Since I was still on the floor, I checked to ensure my oversized T-shirt covered me to mid-thigh and did my best to ignore my lack of pants.
“Well, then”—I forced a calm confidence into my voice I didn’t quite feel—“I apologize for sleepwalking into your bedroom last night. I will barricade my door from the inside to keep it from happening again.”
“Is that safe?” Andreas stood, tugging on the front of his button-up, long-sleeve pajama shirt.
I noted against my will that Andreas wore a dashing matching blue-and-white pin-striped pajama set.
You know, the ones with the mother-of-pearl buttons, piping at the wrists, and a pocket at the left breast. Basically, they were the pajama equivalent of an expensive suit.
In that moment, the stark dichotomy between us struck me. Andreas in his suit of fancy pajamas, likely costing more than my entire wardrobe, and me in my oversized, four-dollar cotton T-shirt. The last fifteen years had taken us on completely contrasting paths. We were not the same.
Andreas reached for his phone while I mused over our surface level differences, but also the invisible ones.
Our upbringing, education, and life experiences.
Suddenly, I felt immensely curious about him, where in the world he’d been, what he’d been doing, who he’d met, who his friends were. Had he gone to college? I had no idea.
I could look it up online, but I didn’t want to read about Andreas. I wanted to know about his past from him.
I was so busy with my own thoughts that I didn’t notice he’d extended his hand to me until he said, “Do you need help standing?”
“Um—” I didn’t need a hand, but his hand was so nice. Therefore I did what any self-respecting hand aficionado would do. I accepted his fingers.
He hauled me up, steady and effortlessly. But instead of releasing me, he held on. “Are you sure you are not hurt?” he asked, voice suddenly softer.
My brain short-circuiting on the gentleness of his tone, I blinked at him dumbly for several seconds. But then I caught my reflection in the mirror behind him and my hair was in a full-blown Einstein-on-MDMA situation. Yeesh.
Extracting myself from his grip, I crossed my arms and backed up a step. “I’m fine. And I think I’m late for work.”

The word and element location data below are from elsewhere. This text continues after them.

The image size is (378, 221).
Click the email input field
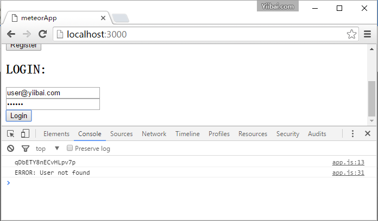(53, 93)
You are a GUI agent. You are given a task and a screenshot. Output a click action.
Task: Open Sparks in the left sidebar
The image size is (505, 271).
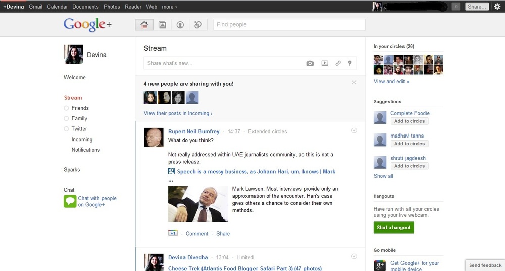(72, 170)
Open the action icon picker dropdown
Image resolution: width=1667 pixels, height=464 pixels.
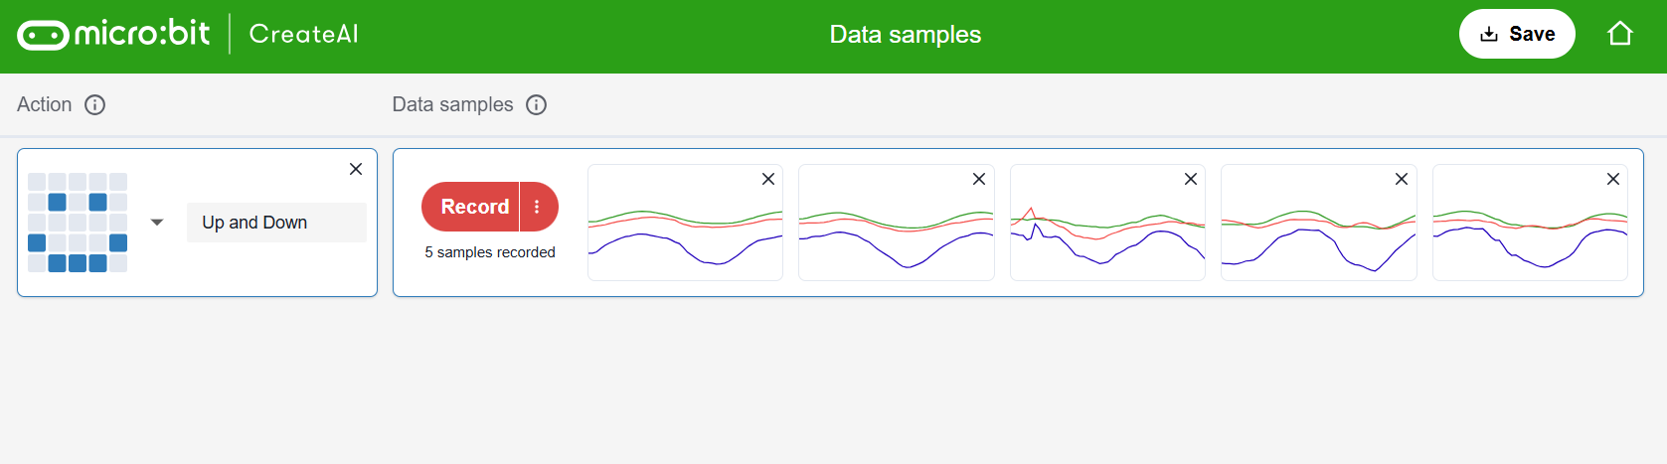[x=157, y=223]
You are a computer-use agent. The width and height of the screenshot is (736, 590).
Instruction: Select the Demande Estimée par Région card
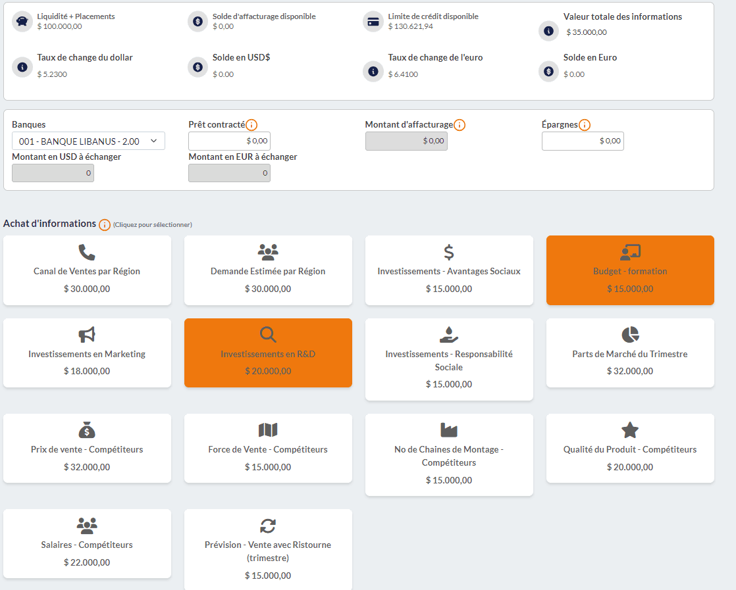tap(268, 270)
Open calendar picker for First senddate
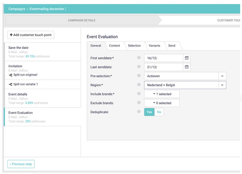Screen dimensions: 242x174 point(187,58)
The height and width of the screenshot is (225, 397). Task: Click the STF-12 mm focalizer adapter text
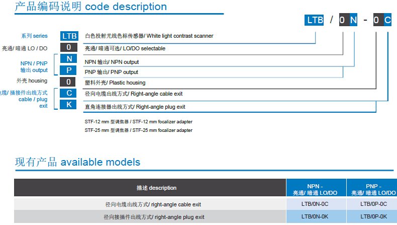pyautogui.click(x=139, y=122)
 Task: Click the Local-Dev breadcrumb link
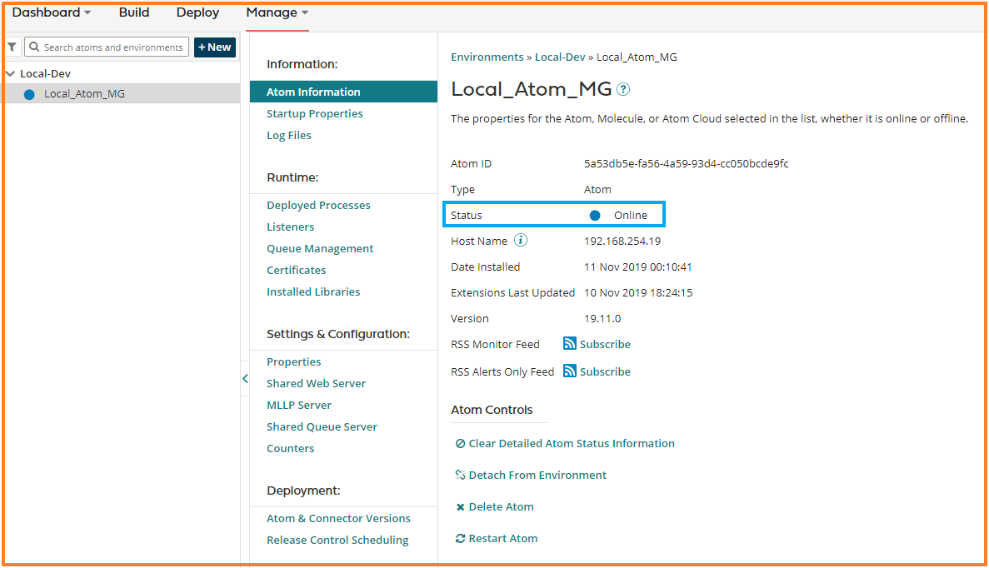pyautogui.click(x=560, y=57)
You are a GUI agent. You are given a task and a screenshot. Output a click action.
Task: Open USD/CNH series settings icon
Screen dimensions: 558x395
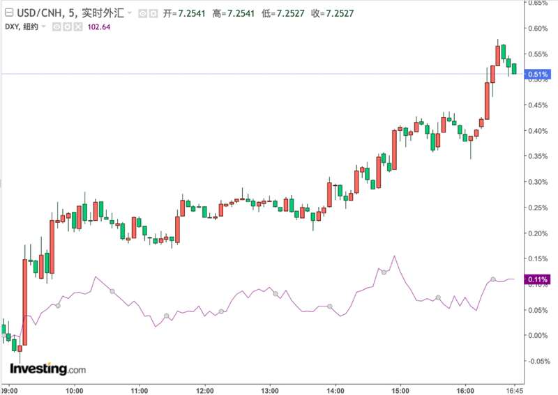coord(153,13)
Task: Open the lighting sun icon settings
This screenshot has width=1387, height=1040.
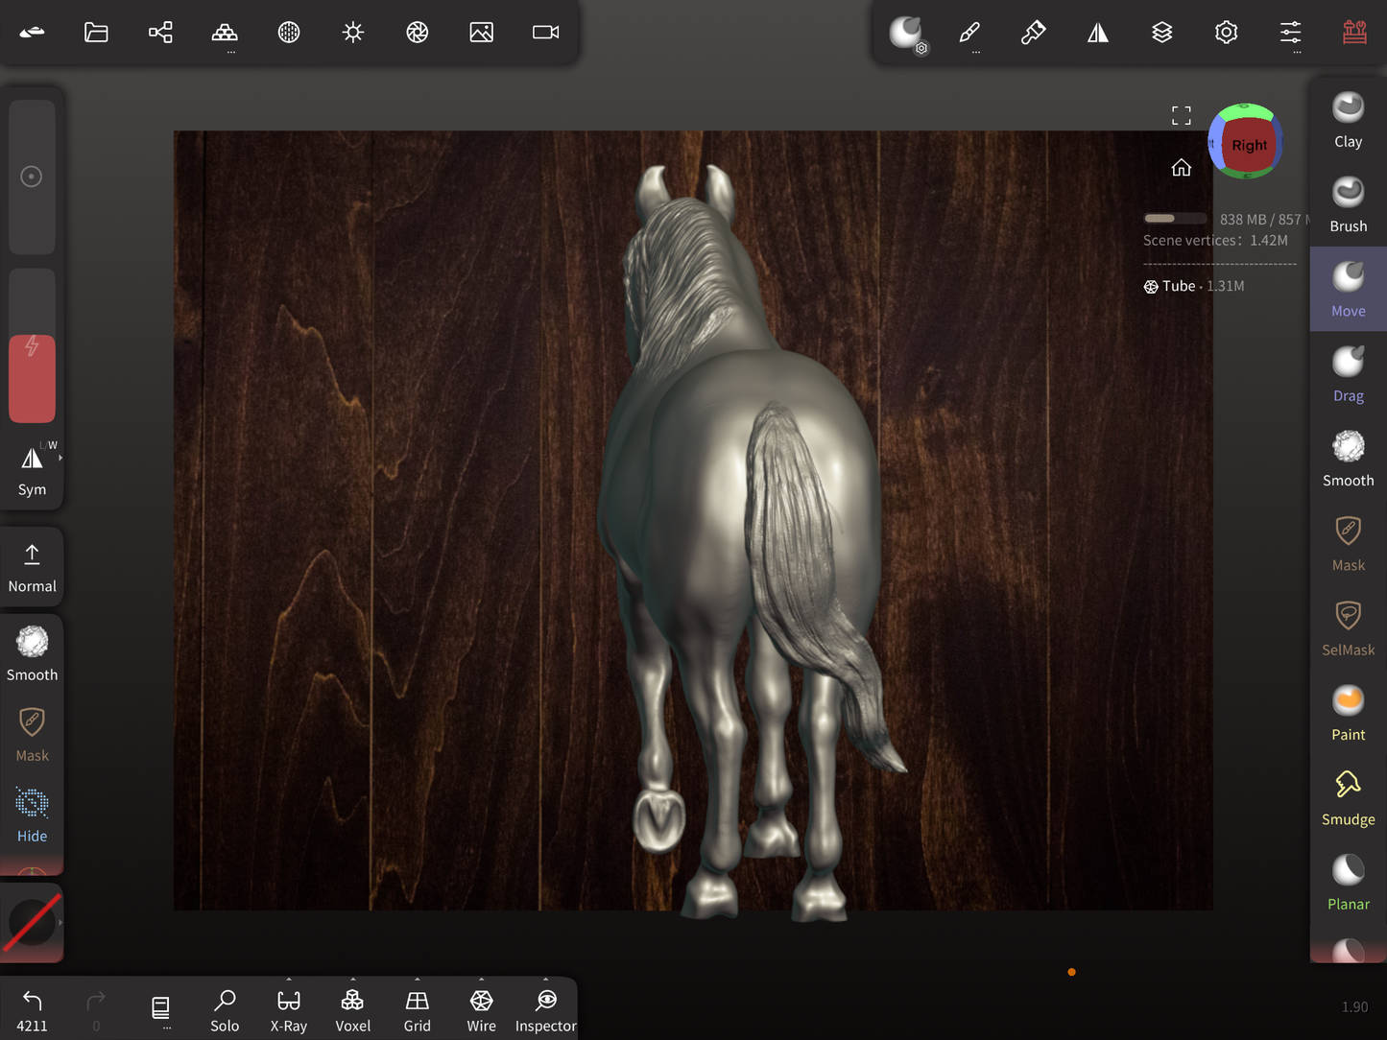Action: point(353,33)
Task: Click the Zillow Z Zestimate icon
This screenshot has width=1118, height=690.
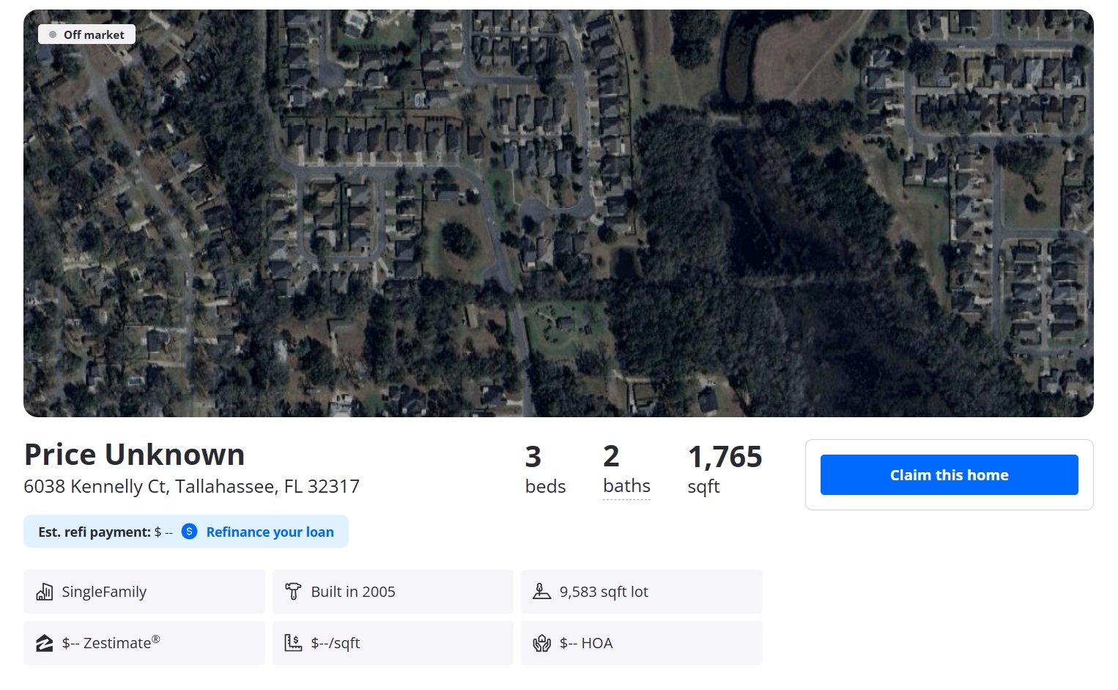Action: tap(45, 642)
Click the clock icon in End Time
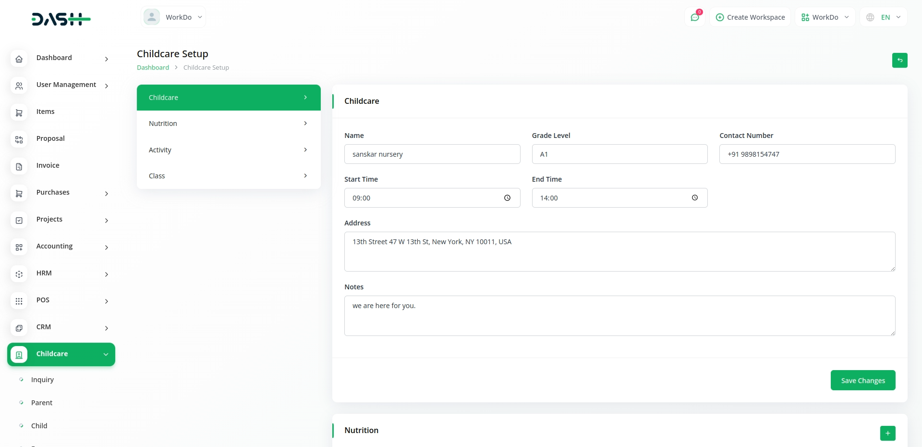The image size is (922, 447). (694, 198)

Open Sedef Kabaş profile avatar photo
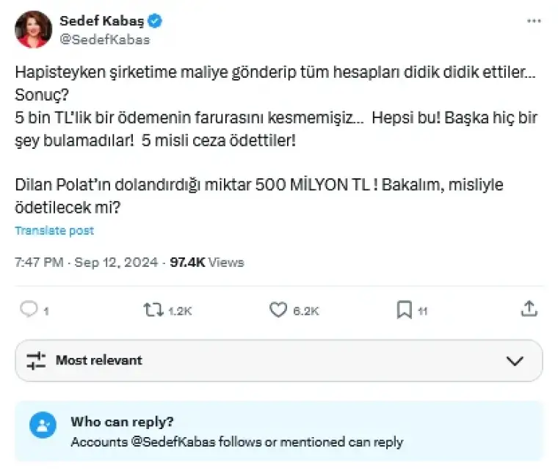point(33,30)
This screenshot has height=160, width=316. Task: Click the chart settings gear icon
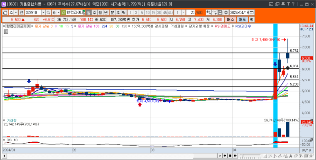[226, 13]
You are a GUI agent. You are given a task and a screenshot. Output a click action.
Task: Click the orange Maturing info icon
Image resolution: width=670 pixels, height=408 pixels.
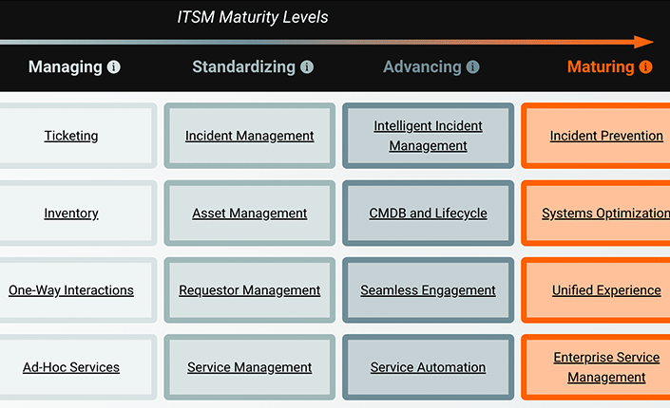coord(645,67)
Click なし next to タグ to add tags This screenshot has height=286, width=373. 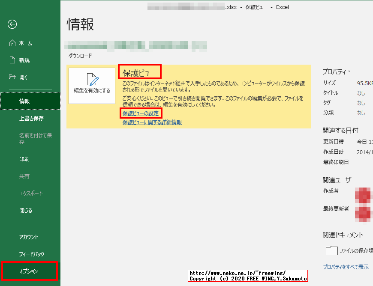click(x=361, y=102)
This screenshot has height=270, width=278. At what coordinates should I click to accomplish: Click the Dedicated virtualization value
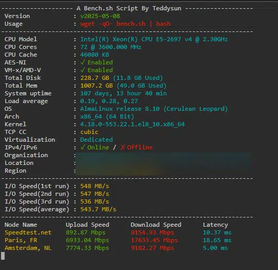96,140
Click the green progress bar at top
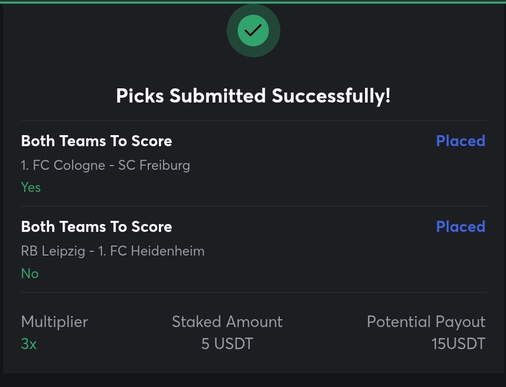 pos(253,2)
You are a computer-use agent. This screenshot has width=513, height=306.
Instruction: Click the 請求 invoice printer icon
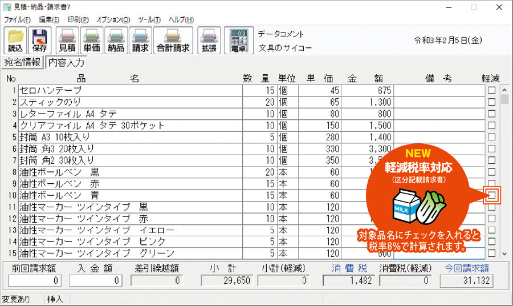click(x=140, y=41)
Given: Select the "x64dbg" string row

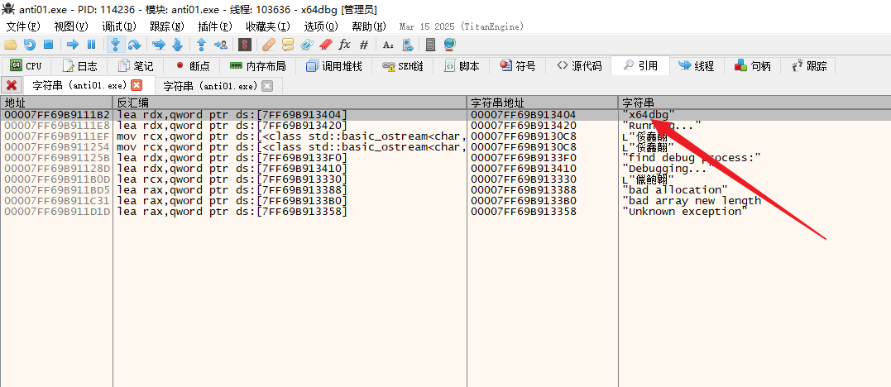Looking at the screenshot, I should click(x=649, y=114).
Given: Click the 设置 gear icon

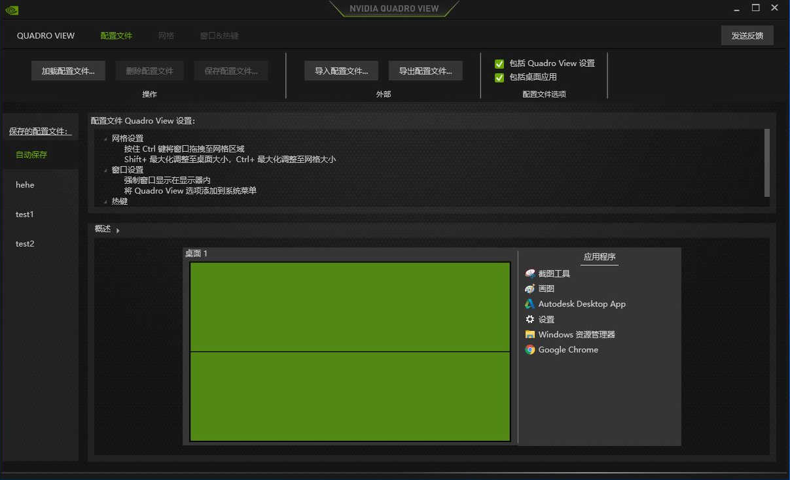Looking at the screenshot, I should click(x=530, y=319).
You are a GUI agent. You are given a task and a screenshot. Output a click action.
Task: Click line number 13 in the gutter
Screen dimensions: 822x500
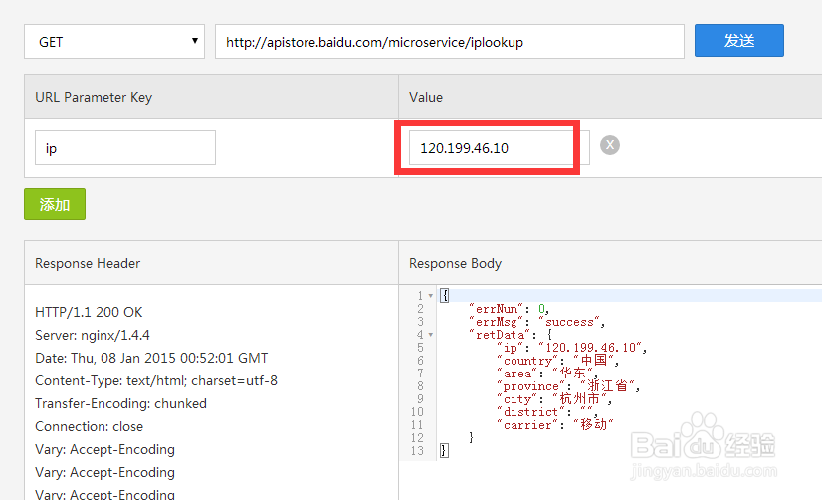[x=417, y=451]
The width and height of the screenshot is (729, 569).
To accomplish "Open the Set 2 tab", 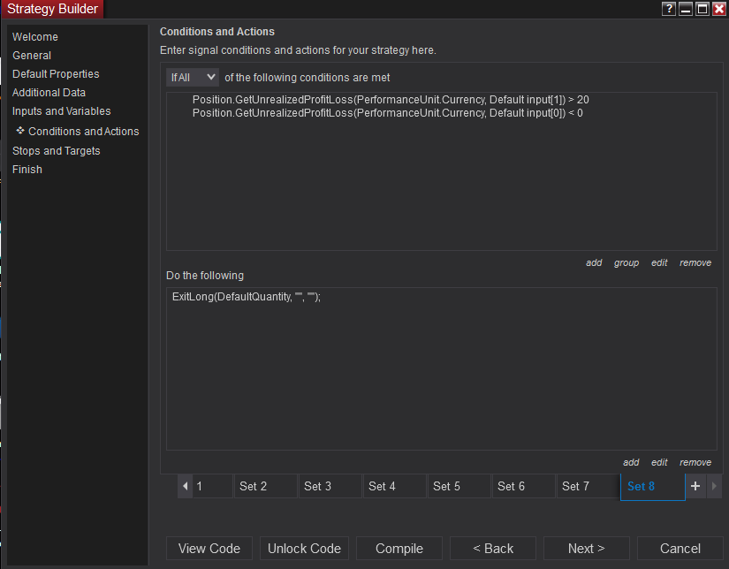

His eyes flicked down to my legs, then back up, and he straightened his spine before speaking. “You have to work today?”
“Yes.”
Andreas’s eyes narrowed. “Today is Sunday.”
Aw crap.
“That—that’s right.” I spoke and nodded haltingly while fumbling with improvised bravado. “But for a PhD student who has to fight for lab time, there is no such thing as a weekend. So, I better get to it.”
I marched around him, but then spun in the doorway, remembering something I’d meant to ask yesterday. “Oh, so. Andreas. Was the adoption paperwork filed? When will it be final?” For good measure, I tacked on some humor. “Just want to know when to start addressing you as father dearest.”